В четвертом отделении александрийского Мусея мы, скорее всего, застали бы вскрытый труп на операционном столе, а над ним – спорящих ученых.
Вскрытый труп – это новость для греческой науки. Вскрывать трупы грекам казалось нечестивым, и о строении человека они судили только по вскрытым животным да по изувеченным телам на войне и по наблюдениям за здоровыми – на гимнастических площадках. Но здесь, на египетской земле, где спокон веку покойников вскрывали и бальзамировали, отказаться от суеверного страха было проще. На вскрытии легче было узнать, как устроены ткани тела, и труднее – как они работают. Понадобилось многое переосмыслить в своих представлениях – отсюда и споры.
Что люди знали о своем живом теле до сих пор? Оно теплое (а мертвое становится холодным). Оно дышит (а мертвое не дышит). Оно принимает в себя пищу, а выделяет по большей части разные жидкости: слюну, слезы, пот, мочу, гной… Если разрезать руку – пойдет кровь; если разрезать живот – потекут еще какие-то жидкости. Главные части тела – голова и сердце; если их проколоть – человек умирает. Как все это объяснить?

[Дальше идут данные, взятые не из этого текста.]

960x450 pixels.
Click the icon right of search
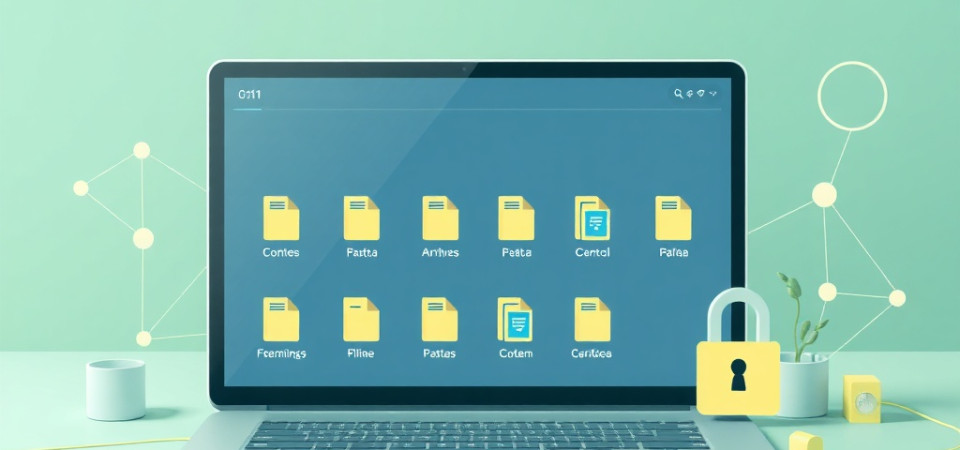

Первым напрашивающимся объяснением была теория соков. Мы встречались с ней, когда речь шла о четырех стихиях Эмпедокла. Человек устроен подобно миру – из тех же элементов. Стихии воздуха в теле соответствует кровь, она горячая и влажная, порождается в сердце, сильнее всего – весной. Огонь – это желтая желчь, горячая и сухая, порождается печенью, сильнее всего – летом. Земля – черная желчь, холодная и сухая, порождается селезенкой, особенно – осенью. Вода – это слизь, холодная и влажная, порождается мозгом, особенно – зимой. Все жидкости в теле смешаны из этих соков. Равновесием этих соков заведует наше внутреннее тепло. Если равновесие нарушается – наступает болезнь. Например, от избытка слизи бывают водянка, воспаление легких, понос, головокружение, а от недостатка слизи – падучая болезнь и столбняк. Чтобы болезнь прошла, нужно, чтобы внутреннее тепло «переварило» избыток сока и выделило его в отбросы. Момент этой «переварки» – критический день болезни, после этого наступает выздоровление, смерть или повторный цикл до нового критического дня. (Греки часто болели малярией, при которой бывают именно такие периодические приступы.) Врач должен рассчитать критический день и помочь организму избавиться от избыточных соков – кровопусканием, рвотным, слабительным или промыванием. Больше он ничего не может, он лишь помощник при самоисцеляющей силе природы. Средства его – чистота, покой, свежий воздух, легкая пища (для еды – ячменная каша, для питья – вода с медом или уксусом). Главная забота врача – даже не диагноз, а прогноз: не так важно назвать болезнь, как предсказать ее течение – когда будут облегчения, когда обострения, и смертельные ли. Кстати, такие прогнозы внушат уважение к врачу – даже если больной и умрет.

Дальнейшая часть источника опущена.